Exercise set -
1. List every kind of purpose that the text on foundations in Maltese law says a purpose foundation may be set up to fulfill.
2. Carry on the text on foundations in Maltese law from where it stops.

A very versatile vehicle

  • Author : Annalise Micallef
  • Date : December 2012
ABOUT THE AUTHOR: Annalise Micallef TEP is a Notary Public at Micallef & Associates, Malta

Unlike trusts, which were introduced as a domestic instrument in Maltese legislation in 2004 and have since been a prime example of the hybrid nature of Maltese private law, with its sui generis combination of civil-law and common-law elements, foundations can be considered innate to the civil-law nature of Maltese private law. In effect, foundations were recognised in Maltese court judgments dating back to the early 19th century. The legislative framework of foundations was laid down, clarified and buttressed by Act XIII of 2007, and this led to the promulgation of a Second Schedule to the Maltese Civil Code, Chapter 16 of the Laws of Malta.

In terms of Maltese law, a foundation is defined as an organisation that consists of a patrimony that is constituted by the founder, with the assets (in cash or in kind) being destined to fulfill a scope that can be either for the benefit of a named person or class of persons (the ‘private foundation’) or for the fulfillment of a charitable, philanthropic, social or other non-profit purpose (the so-called ‘purpose foundation’).

Stored data:

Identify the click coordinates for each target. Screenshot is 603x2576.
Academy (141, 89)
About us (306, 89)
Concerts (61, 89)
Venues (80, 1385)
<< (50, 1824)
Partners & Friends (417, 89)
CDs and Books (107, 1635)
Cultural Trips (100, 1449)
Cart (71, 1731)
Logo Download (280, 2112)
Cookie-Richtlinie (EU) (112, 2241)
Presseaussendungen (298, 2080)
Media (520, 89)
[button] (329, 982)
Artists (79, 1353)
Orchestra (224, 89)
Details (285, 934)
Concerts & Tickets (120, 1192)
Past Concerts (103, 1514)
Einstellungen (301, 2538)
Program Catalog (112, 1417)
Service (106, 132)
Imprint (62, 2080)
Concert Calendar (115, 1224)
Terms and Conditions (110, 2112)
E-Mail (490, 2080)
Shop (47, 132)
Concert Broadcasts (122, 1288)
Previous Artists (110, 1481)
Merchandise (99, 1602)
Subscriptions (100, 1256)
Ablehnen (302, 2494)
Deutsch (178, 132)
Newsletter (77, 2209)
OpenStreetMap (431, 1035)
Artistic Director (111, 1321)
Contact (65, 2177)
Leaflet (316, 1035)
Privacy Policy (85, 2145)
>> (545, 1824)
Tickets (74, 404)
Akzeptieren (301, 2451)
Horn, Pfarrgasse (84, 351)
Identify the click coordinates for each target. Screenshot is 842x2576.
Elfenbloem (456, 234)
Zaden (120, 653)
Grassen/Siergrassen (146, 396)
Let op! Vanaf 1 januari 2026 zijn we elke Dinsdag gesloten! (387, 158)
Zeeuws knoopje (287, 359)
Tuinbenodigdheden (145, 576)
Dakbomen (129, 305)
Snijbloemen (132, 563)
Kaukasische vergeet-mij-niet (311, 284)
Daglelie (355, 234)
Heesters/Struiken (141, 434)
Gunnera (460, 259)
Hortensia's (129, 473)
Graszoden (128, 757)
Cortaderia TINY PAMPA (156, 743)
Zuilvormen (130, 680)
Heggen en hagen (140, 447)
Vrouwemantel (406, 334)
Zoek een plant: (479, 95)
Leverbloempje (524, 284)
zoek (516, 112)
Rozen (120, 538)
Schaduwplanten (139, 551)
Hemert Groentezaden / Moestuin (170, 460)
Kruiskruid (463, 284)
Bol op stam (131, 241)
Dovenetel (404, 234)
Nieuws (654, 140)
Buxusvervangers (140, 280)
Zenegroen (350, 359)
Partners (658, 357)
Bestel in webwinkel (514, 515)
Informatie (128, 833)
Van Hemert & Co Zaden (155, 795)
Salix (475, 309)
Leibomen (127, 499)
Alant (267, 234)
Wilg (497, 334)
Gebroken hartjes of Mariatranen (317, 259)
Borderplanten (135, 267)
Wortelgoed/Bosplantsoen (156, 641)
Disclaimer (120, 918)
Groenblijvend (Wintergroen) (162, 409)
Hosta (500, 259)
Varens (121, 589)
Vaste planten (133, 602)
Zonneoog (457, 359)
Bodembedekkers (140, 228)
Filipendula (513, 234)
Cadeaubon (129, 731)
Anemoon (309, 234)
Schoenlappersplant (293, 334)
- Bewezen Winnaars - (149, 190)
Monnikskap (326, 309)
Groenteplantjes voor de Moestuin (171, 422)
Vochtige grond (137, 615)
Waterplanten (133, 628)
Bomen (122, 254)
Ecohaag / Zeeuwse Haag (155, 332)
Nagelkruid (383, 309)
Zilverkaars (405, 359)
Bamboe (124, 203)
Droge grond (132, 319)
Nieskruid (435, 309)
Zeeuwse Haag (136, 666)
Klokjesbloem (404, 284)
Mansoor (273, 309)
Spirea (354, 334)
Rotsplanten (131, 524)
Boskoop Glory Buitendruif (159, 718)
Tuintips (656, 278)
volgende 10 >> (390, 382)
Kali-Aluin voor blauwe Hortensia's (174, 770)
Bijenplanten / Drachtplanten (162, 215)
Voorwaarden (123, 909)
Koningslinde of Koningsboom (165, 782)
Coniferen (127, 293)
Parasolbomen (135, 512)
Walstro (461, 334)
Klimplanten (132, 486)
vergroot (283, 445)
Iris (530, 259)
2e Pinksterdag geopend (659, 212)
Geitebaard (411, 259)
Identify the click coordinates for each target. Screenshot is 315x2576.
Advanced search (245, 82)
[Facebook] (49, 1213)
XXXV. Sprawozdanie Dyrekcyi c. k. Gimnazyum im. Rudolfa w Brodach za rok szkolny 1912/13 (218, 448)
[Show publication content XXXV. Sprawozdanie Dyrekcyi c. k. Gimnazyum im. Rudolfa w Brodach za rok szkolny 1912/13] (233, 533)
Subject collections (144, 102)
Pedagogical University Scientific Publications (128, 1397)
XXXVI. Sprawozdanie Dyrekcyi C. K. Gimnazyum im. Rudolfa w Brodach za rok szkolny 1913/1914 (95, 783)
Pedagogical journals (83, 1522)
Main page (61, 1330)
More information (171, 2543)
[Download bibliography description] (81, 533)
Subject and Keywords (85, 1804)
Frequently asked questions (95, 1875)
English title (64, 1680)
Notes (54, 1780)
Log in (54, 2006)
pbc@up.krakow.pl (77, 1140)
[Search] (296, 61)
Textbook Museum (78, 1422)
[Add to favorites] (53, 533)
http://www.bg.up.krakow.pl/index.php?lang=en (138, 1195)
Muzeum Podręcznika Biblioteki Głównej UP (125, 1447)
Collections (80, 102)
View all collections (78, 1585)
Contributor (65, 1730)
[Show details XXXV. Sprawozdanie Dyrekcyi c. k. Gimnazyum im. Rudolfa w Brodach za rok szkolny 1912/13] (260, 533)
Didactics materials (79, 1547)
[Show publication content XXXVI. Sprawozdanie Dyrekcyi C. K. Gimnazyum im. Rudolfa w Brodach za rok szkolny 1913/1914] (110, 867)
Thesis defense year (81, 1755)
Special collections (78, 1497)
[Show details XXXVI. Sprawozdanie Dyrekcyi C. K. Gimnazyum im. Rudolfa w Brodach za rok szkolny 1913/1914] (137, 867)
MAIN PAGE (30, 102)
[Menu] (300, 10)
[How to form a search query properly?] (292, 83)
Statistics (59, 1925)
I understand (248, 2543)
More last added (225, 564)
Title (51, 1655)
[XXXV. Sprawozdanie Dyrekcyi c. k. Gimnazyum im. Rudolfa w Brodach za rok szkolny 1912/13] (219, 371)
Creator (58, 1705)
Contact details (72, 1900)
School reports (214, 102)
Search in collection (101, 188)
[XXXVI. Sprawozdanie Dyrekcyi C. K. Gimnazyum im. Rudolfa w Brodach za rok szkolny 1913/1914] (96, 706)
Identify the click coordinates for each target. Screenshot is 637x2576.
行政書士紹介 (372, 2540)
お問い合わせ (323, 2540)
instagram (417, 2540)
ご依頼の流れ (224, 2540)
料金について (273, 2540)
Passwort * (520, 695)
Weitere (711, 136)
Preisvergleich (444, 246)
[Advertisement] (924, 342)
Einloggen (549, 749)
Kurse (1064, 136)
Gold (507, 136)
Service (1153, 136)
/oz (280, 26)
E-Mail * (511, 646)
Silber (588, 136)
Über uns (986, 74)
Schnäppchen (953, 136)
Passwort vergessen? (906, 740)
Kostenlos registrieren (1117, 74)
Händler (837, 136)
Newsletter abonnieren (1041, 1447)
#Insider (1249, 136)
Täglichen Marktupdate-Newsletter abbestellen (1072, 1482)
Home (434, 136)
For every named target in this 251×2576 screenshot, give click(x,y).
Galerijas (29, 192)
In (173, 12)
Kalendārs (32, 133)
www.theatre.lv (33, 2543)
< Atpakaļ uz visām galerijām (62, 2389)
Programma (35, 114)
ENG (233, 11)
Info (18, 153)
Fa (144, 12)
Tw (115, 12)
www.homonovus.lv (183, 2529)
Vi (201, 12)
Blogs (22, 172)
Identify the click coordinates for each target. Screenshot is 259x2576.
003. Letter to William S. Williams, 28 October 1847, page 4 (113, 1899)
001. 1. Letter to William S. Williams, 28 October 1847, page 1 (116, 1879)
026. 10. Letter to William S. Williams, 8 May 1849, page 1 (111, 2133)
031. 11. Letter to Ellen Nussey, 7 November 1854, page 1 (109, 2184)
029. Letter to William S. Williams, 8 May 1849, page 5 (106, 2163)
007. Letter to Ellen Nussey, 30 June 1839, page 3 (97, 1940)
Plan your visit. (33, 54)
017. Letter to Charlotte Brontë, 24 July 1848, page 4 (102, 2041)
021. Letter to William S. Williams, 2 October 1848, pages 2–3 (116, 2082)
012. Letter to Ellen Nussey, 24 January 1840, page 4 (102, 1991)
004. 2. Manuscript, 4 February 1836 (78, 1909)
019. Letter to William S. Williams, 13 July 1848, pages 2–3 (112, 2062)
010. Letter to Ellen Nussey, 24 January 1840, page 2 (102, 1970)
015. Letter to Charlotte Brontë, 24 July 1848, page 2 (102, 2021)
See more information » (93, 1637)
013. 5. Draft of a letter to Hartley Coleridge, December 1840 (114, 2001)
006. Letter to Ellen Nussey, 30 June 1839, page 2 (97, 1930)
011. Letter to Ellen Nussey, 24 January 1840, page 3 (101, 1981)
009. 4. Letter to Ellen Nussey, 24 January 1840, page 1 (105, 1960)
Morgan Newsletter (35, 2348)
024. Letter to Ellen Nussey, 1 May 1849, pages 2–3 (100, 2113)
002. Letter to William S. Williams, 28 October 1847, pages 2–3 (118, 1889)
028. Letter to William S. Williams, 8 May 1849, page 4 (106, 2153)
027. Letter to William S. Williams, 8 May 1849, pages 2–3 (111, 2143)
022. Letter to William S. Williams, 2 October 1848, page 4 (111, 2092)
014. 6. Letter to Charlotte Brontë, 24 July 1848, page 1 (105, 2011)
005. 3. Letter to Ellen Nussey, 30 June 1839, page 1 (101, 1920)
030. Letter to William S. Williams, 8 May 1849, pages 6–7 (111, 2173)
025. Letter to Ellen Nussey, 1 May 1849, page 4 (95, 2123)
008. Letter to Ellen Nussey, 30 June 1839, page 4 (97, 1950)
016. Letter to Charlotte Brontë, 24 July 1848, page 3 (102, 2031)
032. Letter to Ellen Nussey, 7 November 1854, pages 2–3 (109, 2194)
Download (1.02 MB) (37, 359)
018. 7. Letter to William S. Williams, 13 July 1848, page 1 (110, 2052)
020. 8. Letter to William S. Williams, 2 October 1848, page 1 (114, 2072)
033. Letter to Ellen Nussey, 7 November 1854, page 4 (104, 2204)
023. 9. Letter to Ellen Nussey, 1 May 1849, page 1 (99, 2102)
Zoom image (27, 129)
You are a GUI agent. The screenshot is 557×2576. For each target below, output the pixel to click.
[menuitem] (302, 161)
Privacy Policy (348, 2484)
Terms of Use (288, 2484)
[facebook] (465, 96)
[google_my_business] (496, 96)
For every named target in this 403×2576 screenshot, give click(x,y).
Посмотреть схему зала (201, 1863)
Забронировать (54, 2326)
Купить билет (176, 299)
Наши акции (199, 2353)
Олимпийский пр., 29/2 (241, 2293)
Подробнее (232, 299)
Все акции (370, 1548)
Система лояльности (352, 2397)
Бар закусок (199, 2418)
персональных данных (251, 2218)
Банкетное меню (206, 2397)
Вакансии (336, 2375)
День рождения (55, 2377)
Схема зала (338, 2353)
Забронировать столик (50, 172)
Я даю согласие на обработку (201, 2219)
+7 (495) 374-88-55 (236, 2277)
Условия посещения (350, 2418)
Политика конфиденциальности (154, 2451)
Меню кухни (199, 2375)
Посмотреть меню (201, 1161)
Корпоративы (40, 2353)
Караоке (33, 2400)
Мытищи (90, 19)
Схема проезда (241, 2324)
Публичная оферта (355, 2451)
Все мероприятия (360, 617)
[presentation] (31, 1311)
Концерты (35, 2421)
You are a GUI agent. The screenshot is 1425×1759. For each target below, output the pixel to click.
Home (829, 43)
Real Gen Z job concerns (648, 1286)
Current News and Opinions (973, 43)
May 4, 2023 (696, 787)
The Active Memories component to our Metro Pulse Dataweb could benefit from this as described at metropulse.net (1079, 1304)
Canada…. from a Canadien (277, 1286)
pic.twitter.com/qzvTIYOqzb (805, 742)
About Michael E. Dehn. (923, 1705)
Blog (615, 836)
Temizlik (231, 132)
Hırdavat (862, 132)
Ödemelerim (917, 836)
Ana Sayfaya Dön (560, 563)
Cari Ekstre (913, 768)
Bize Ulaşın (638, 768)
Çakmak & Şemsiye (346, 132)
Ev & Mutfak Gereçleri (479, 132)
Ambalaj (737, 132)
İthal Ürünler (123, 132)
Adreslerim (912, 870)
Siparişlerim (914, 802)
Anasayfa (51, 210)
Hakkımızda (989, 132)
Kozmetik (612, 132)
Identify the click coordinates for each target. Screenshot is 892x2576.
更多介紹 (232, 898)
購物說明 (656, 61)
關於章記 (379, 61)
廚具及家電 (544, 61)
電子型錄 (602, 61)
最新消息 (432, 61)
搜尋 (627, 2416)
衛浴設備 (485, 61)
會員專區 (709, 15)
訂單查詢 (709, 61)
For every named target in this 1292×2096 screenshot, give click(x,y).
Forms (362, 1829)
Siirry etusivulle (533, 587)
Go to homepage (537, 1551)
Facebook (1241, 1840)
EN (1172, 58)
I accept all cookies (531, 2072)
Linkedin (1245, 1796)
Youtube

Answers for the tasks -
1. Charitable, philanthropic, social, other non-profit

2.
A private foundation requires a minimum bequest or endowment of EUR1,164.69, whereas the minimum capital requirement is lowered to EUR232.94 for a purpose foundation.

The duration of the existence of a foundation cannot exceed 100 years, except for the exceptions applicable to a purpose foundation, a foundation used as a collective investment vehicle or a foundation used in a securitisation transaction.

Registration of a foundation with the Registrar for Legal Persons imbues the foundation with a legal existence of its own, and, reminiscent of the corporate analogy, the foundation henceforth acquires a separate legal personality.

The registration requirement in Maltese law is not in contradistinction with the crucial confidentiality that underlies the constitution of a private foundation, and the legislative framework ensures that this element is safeguarded despite the registration of the legal entity.

Maltese law also recognises the possibility of a foundation establishing segregated cells within itself. This allows particular assets in a foundation to be earmarked for the fulfilment of particular purposes, although the particular cells do not acquire a separate legal personality, the assets and liabilities of each cell constitute a segregated patrimony that is separate and distinct from that of other cells, as well as from the foundation in general.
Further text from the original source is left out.